Re: spaces removed in backreference
by Anonymous Monk on Apr 25, 2010 at 03:16 UTC
    • You have a zero-length match (in $1), followed by space, followed byzero-length match ($2)
    • use re 'debug'; to see exactly what your regex matches
    • use a real HTML parser, like HTML::TreeBuilder or YAPE::HTML
Re: spaces removed in backreference
by Allasso (Monk) on Apr 25, 2010 at 14:47 UTC

    FWIW, I am actually not parsing HTML, I am generating it from RTF docs. I wanted a simple rtf2html converter that didn't mark up the page with every possible style anyone can think of (which every converter I have tried does), and just give the basic p, blockquote, i, b, u, and colored text spans. It does 90% of the tedious work, and is much easier than trying to fix the scary html that the other converters spit out.

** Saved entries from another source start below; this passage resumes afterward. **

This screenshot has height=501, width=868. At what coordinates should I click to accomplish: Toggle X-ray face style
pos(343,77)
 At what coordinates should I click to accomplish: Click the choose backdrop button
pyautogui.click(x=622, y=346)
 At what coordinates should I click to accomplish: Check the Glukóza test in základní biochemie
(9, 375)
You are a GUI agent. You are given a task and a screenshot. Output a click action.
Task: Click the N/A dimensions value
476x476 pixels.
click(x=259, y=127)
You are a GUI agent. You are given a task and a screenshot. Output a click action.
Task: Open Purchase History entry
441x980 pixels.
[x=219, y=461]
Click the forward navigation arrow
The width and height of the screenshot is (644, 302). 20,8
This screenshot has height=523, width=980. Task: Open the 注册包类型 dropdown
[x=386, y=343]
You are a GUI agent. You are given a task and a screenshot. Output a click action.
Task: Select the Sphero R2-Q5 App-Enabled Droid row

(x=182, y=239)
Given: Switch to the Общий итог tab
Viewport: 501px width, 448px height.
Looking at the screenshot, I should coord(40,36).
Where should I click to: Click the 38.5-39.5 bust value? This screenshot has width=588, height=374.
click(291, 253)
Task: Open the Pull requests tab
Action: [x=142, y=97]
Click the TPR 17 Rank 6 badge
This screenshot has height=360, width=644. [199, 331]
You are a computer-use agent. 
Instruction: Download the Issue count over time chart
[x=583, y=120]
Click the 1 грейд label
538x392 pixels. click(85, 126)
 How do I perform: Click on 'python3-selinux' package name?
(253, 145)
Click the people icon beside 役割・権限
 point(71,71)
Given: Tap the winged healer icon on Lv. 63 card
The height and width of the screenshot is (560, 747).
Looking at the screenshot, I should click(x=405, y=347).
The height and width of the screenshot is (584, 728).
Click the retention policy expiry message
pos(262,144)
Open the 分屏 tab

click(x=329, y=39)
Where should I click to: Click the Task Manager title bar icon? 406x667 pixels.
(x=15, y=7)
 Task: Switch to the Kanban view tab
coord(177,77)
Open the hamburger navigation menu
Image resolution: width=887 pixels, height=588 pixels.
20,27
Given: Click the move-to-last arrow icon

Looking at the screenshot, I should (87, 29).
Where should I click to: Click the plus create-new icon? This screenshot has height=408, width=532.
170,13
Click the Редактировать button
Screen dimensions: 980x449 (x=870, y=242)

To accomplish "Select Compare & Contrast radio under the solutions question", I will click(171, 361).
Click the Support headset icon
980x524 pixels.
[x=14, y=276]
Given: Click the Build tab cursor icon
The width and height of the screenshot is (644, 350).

    (ps, I like my html pages to look good and readable, and I don't like spaces where they aren't needed.)

Re: spaces removed in backreference
by Allasso (Monk) on Apr 25, 2010 at 09:46 UTC

    thanks for all the input, really helpful information. Very much appreciated. This mainly a learning experience for me, so is why I haven't thought about a "real" parser. Good suggestion though, it would probably be helpful.